Head in the Clouds

Title: Head in the Clouds
Author: ExcentrykeMuse
Pairing: Luna/Draco (one sided Luna/Harry)
Summary: When Luna was small, her mother had said her head was always in the clouds.
Card Interpretation: PAGE OF CUPS—The beginning of a new relationship and the dawning of a new perspective on a difficult situation.

Author Notes: I’ve wanted to write the character of Luna for a long time, especially Harry/Luna, but, well, Luna had ideas of her own.

Warnings: cruelty to children; brief references to violence and injury (canon)

When she was small, her mother had said her head was always in the clouds.  She said it with a smile on her face, a lilt to her voice, and Luna had loved her for it.  “You’re so aptly named,” her mother had said—before she had died.  “The moon rests in a blanket of clouds, just like my little Luna.”
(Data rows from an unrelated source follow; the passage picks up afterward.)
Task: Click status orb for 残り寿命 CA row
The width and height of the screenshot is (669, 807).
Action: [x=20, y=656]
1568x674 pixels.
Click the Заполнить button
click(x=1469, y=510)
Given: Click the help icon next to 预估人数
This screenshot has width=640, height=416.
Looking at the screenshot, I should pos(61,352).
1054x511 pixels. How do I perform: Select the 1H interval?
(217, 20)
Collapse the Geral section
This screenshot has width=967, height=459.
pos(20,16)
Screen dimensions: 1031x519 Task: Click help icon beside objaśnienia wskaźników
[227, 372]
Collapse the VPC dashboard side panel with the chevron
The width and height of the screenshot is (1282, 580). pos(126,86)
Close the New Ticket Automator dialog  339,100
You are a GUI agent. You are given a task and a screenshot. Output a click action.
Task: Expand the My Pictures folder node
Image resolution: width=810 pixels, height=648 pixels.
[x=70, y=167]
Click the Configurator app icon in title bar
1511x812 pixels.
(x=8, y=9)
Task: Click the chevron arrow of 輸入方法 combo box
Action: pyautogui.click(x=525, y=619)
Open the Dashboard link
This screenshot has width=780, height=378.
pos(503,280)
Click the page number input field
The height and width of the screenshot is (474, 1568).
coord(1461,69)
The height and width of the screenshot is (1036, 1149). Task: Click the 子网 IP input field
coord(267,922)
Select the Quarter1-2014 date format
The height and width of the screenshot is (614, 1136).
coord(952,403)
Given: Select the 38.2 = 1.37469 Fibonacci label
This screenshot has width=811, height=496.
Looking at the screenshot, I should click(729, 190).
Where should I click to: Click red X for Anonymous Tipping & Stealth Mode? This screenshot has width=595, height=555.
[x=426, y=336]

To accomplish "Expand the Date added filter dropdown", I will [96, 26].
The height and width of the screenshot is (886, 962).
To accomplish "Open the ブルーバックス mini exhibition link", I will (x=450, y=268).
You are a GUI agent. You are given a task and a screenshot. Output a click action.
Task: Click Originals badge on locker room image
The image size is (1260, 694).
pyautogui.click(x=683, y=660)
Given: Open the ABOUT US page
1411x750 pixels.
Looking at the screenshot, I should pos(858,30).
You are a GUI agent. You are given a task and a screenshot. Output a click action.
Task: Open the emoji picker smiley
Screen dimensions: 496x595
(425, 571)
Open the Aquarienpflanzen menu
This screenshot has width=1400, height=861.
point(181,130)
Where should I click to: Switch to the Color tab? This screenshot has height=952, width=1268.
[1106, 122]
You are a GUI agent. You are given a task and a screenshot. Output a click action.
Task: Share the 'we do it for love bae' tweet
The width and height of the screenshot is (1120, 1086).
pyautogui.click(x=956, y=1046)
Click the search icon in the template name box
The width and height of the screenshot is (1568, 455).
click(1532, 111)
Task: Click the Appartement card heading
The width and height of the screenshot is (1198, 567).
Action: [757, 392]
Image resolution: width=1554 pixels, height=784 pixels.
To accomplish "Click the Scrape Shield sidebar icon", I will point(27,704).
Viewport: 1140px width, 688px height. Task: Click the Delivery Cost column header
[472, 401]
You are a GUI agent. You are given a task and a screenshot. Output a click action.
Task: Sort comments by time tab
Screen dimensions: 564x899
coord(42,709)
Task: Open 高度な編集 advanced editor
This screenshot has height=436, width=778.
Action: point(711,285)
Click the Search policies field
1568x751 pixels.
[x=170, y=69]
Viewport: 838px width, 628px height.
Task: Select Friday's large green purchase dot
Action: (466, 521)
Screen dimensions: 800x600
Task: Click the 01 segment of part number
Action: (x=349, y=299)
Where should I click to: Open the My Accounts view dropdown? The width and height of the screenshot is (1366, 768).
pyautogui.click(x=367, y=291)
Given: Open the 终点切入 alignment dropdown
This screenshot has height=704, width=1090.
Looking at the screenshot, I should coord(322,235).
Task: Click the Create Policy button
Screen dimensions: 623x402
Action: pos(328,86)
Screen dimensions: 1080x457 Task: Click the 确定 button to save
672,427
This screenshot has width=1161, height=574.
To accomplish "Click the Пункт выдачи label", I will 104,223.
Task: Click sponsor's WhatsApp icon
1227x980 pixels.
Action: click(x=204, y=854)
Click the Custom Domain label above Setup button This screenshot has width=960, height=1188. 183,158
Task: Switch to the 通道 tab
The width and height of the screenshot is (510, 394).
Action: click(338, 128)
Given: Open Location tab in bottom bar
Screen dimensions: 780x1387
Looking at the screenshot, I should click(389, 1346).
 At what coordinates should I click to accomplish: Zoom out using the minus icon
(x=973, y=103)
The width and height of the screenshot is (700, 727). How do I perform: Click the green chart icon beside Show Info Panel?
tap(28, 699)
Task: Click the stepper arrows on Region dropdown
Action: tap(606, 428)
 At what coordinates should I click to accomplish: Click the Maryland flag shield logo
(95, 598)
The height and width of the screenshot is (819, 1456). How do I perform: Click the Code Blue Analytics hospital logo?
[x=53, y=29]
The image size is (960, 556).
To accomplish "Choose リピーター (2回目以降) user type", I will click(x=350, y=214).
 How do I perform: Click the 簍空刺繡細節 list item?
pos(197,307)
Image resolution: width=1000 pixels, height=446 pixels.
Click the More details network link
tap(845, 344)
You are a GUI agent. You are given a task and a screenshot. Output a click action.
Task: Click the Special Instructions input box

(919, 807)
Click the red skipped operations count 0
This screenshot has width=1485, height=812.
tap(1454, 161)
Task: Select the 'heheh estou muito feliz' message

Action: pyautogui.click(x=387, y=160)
Ginny Weasley from the village called her strange because of it, but Luna didn’t really mind.  She preferred to be alone, anyway, who needed friends?  And she would lie in the grass on a summer’s eve and look up at the moon, resting in the blanket of clouds, and knew that her mother had been right.  She dreamed one day of sleeping in the clouds, as well, but sadly she had no wings with which to fly up to the moon.

Where other children learned to ride brooms, Luna had never been allowed, her father too afraid to allow his daughter close to such a dangerous sport that could end in her death.

Luna understood, really she did.  She was all her father had left now.  She pretended not to mind when Ginny had laughed at her for not wanting to break into her family broom shed.  When she finally arrived at Hogwarts and Professor Flitwick pulled her aside to tell her she had a waiver from her father not to learn to fly like the other students, she placed a dreamy smile on her face in order to hold back the tears that wanted to fall.

That’s when she’d first been called Loony.  The smile, she supposed later, must have been a bit strained, and once again she forced it on her face, pretending not to care, dreaming of sleeping in the sky.

She was not as ignorant as anyone believed.  Her second year, when one of her roommates said quite loudly that “Loony’s head was in the clouds,” she knew it was an insult, but still it brought (for once) a small genuine smile to her face as she remembered what her mother used to say to her.

If she saw Thestrals, it didn’t really matter.  Luna knew she often could see and understand what others could not, whether real or imaginary.  She would try to put it into words, but language was too limiting—and so her fellow students continued to laugh at her, and if some of her essays came back with lower marks than she hoped with comments on how Humdingers weren’t real, well, one day she knew she’d fly away, and it wouldn’t matter anymore.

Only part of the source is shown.